(TASK DETAILS): What's wanted here is the full listing below, repeated exactly, with no images in it.
START EXTRACTED DATA
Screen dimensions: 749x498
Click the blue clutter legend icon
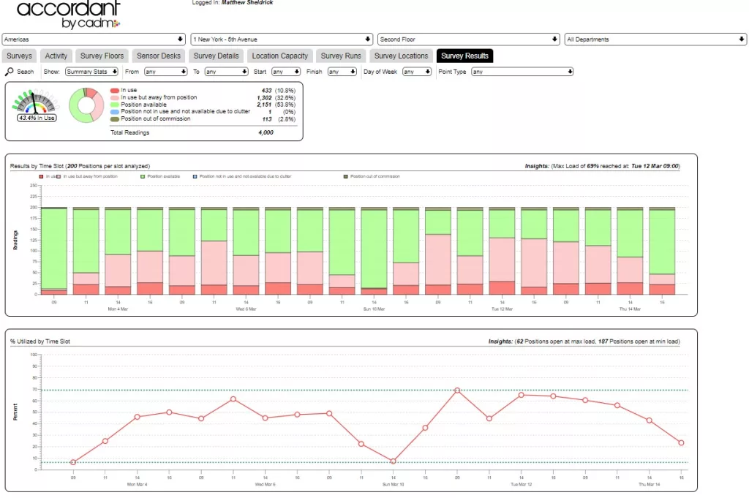pyautogui.click(x=113, y=112)
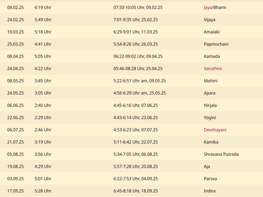Image resolution: width=263 pixels, height=197 pixels.
Task: Open the Varuthini link
Action: pyautogui.click(x=213, y=69)
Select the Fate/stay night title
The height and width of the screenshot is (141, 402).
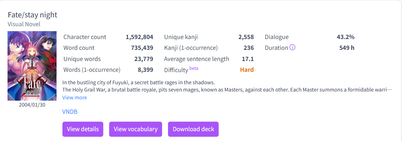tap(32, 15)
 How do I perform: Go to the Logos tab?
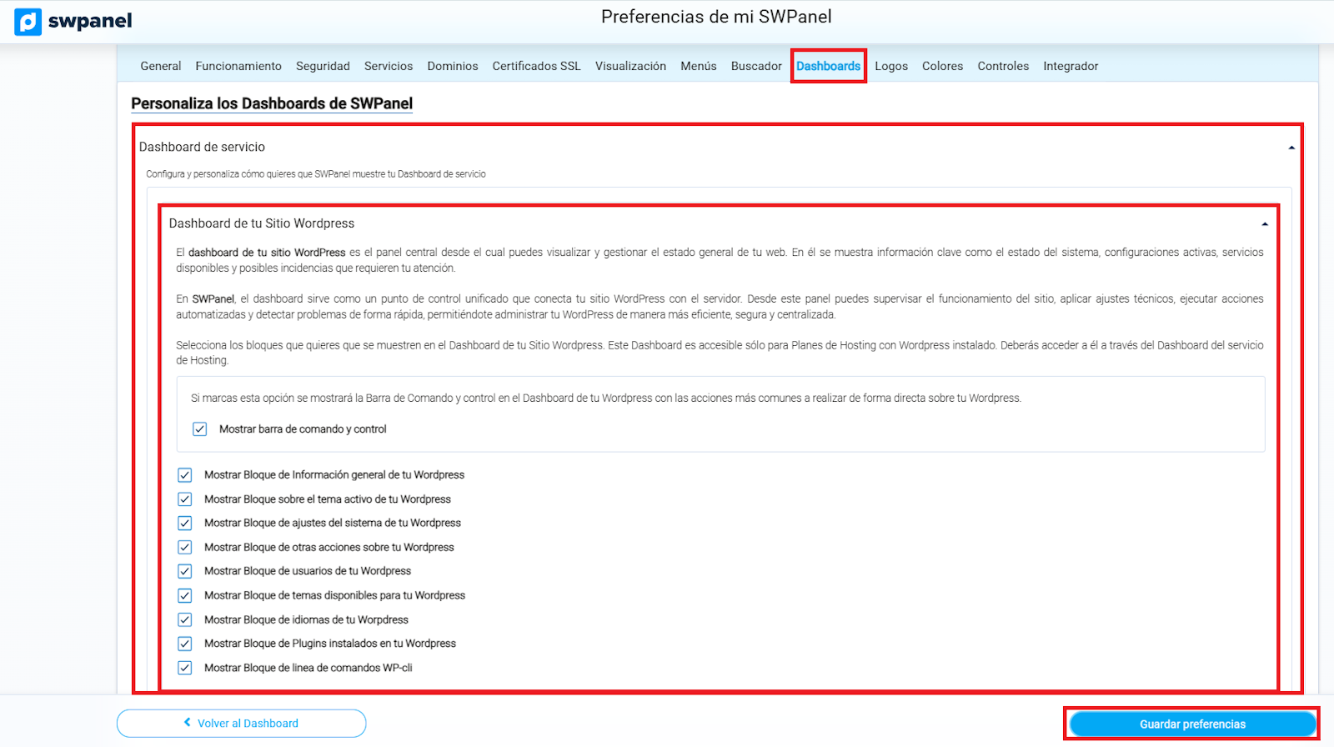coord(890,66)
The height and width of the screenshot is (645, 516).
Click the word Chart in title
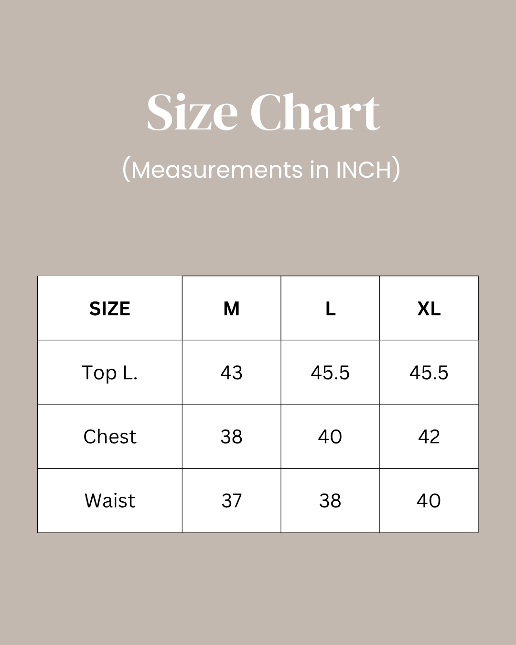click(x=315, y=113)
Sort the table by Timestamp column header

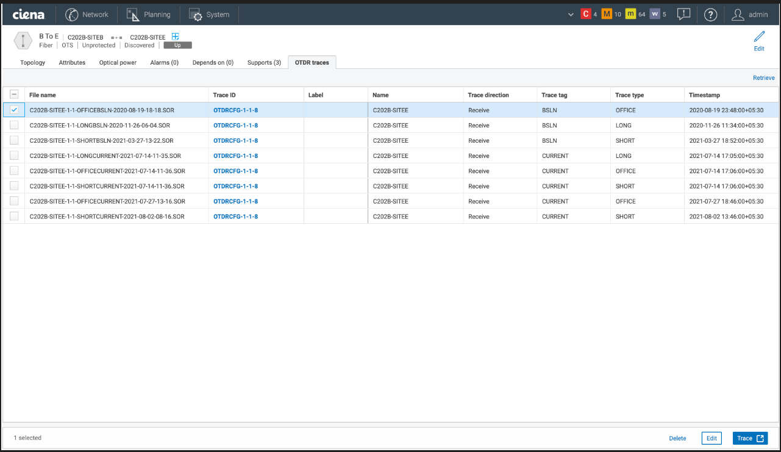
END EXTRACTED DATA
(TASK SOLUTION):
Screen dimensions: 749x498
Click the blue clutter legend icon
pyautogui.click(x=113, y=112)
Image resolution: width=263 pixels, height=197 pixels.
Task: Open the Varuthini link
Action: pyautogui.click(x=213, y=69)
Select the Fate/stay night title
The height and width of the screenshot is (141, 402).
tap(32, 15)
 How do I perform: Go to the Logos tab?
coord(890,66)
The height and width of the screenshot is (645, 516).
Click the word Chart in title
click(x=315, y=113)
Sort the table by Timestamp column header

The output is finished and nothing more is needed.